Physical characteristics
- Source: Flints Pond
- • location: Lincoln, Massachusetts, U.S.
- • coordinates: 42°26′10″N 71°18′53″W﻿ / ﻿42.43598209°N 71.3148605°W
- Mouth: Concord River
- • location: Concord, Massachusetts, U.S.
- • coordinates: 42°28′04″N 71°21′08″W﻿ / ﻿42.4678828°N 71.352239°W

= Mill Brook (Massachusetts) =

Mill Brook is a watercourse, about 3 mi long, in Massachusetts, United States. It is sourced from Flints Pond in Lincoln, Massachusetts, and empties into the Concord River, to the southwest of Old North Bridge in Concord.

Around 2100 acre of land between Crosby's Corner and Meriam's Corner drain into the brook.

== History ==
In 1635, English settlers established a village beside lower Mill Brook, with a dam, pond and mill being built the following year at the Milldam.
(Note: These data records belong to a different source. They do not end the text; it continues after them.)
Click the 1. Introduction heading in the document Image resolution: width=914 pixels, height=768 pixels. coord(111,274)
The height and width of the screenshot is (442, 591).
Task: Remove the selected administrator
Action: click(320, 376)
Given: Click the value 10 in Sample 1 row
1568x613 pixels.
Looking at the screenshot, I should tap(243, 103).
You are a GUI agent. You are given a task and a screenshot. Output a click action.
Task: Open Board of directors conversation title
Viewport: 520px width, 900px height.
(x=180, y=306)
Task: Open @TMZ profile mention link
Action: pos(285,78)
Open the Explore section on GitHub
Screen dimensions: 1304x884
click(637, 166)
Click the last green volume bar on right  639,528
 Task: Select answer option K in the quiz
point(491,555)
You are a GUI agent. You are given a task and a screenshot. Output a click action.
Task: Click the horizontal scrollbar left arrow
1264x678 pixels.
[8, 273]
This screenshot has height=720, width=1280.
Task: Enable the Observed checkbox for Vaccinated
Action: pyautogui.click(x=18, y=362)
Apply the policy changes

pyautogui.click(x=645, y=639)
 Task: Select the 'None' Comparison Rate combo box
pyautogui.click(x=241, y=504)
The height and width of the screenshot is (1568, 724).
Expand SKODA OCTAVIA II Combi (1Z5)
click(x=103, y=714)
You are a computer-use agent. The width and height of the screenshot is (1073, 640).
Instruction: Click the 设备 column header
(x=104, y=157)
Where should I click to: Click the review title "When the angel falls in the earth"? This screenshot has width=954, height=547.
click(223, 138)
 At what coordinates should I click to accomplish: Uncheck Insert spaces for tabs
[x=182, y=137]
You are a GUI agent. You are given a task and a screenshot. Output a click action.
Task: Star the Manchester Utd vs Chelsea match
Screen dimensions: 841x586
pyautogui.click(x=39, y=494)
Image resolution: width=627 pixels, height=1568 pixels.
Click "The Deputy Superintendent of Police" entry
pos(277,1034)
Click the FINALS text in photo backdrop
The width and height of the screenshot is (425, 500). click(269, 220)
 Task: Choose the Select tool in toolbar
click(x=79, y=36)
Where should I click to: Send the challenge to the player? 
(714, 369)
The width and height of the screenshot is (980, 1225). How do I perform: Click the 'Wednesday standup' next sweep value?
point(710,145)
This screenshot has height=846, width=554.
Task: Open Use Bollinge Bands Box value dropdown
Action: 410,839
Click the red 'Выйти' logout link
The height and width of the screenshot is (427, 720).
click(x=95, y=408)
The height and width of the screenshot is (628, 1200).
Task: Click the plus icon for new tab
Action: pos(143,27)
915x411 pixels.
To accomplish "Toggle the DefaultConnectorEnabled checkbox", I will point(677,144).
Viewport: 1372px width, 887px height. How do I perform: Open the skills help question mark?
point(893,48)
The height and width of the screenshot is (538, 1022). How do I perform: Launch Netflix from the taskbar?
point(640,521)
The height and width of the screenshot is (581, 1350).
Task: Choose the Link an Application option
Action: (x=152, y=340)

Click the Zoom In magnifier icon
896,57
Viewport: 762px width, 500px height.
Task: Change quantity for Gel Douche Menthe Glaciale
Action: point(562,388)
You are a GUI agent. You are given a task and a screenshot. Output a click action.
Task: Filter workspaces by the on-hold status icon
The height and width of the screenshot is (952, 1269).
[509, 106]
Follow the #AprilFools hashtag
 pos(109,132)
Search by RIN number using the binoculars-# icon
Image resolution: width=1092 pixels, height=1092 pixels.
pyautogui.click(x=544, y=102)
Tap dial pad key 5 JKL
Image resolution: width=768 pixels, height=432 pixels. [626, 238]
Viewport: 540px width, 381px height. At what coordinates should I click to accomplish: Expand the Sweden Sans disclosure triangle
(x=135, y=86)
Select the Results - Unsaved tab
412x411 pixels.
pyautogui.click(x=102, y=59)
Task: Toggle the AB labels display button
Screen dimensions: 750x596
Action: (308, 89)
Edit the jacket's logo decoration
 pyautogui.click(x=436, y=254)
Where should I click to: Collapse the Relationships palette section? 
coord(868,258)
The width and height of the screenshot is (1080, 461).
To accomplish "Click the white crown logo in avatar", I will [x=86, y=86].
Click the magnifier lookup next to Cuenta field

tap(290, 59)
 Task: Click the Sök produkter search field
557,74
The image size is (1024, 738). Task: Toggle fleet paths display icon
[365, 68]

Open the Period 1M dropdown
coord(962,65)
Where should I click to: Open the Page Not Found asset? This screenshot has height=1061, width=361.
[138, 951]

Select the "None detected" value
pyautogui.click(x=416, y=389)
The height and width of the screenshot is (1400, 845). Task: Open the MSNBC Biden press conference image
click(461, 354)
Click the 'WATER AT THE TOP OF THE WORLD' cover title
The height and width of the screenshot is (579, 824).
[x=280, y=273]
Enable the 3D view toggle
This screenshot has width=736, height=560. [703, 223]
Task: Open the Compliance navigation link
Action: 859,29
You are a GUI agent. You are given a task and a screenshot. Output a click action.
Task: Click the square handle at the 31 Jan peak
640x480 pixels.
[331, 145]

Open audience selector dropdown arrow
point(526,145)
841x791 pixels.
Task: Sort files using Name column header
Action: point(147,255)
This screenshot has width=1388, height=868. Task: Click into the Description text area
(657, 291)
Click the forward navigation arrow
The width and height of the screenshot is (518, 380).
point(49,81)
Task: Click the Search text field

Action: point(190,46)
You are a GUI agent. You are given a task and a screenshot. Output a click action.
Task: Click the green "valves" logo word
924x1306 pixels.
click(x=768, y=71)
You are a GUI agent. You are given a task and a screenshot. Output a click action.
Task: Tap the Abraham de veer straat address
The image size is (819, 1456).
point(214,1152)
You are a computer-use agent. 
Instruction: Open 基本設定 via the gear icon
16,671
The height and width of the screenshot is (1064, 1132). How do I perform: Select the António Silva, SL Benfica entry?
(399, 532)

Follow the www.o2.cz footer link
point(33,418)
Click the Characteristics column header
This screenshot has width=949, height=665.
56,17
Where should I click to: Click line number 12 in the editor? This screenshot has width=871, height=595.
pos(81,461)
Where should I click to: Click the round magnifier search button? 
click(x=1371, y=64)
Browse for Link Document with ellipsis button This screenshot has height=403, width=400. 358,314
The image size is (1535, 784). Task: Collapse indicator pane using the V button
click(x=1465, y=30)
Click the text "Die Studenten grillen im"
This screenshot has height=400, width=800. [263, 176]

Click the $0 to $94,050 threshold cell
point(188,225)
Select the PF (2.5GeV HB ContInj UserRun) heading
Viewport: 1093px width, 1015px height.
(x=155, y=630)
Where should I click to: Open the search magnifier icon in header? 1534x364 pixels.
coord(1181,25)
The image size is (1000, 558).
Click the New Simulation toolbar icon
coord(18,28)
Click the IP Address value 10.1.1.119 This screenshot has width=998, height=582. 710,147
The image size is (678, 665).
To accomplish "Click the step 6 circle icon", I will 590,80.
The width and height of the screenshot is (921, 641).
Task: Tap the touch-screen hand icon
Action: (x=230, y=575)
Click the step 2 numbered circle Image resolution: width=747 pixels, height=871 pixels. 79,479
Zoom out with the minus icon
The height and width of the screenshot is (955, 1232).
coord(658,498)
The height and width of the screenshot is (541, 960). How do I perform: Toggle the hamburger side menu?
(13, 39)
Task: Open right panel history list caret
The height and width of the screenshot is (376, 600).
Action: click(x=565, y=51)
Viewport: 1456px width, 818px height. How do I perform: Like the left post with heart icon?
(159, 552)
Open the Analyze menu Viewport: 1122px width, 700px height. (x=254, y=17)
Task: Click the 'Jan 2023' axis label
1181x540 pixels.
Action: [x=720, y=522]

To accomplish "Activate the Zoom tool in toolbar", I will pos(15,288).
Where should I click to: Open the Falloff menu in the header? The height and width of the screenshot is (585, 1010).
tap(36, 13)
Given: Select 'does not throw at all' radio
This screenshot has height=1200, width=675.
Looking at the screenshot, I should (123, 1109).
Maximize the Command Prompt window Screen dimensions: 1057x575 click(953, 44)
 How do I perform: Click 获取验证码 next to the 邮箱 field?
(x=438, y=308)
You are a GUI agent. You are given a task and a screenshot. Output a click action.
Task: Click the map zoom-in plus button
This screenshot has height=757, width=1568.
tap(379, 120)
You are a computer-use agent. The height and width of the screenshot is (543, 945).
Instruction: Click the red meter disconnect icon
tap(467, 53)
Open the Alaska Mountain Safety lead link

On the afternoon of April 19, 1775, during the first hours of the American Revolutionary War, it was on a bridge over Elm Brook at Meriam's Corner that British regulars were fired upon for the first time by colonial militia during their retreat from Concord to Boston. The bridge is now part of Lexington Road.

The Middlesex Central Railroad built a station and laid railroad tracks beside the brook in 1871 and 1872.

Route 2 was constructed across the highest headwaters, separating the brook from the lower section.

Between 1964 and 1990, the State of Massachusetts stocked the brook with brook trout.

Mill Brook Way was established on the old railroad bed in 1975.

In 1977, Richard T. T. Forman described the brook as "one of the most degraded streams in Concord", with channelization, wetland drainage and the scarcity of fish all being contributing factors.

== In literature ==
Henry David Thoreau mentioned Mill Brook in Journal (1855):

I walk along the Mill Brook below Emerson's, looking into it for some life. Perhaps what moves us in winter is reminiscence of a far-off summer. How we leap by the side of open brooks! What beauty in the running brooks! What life! What society! The cold is merely superficial; it is the summer still at the core, far, far within.
— Henry David Thoreau
Poet William Ellery Channing wrote The Mill Brook:

I like the maples on my side,
Dead leaves, the darling trout;
Laconic rocks (they sometime put me out)
And moon or stars that ramble with my tide;
The polished air, I think I could abide.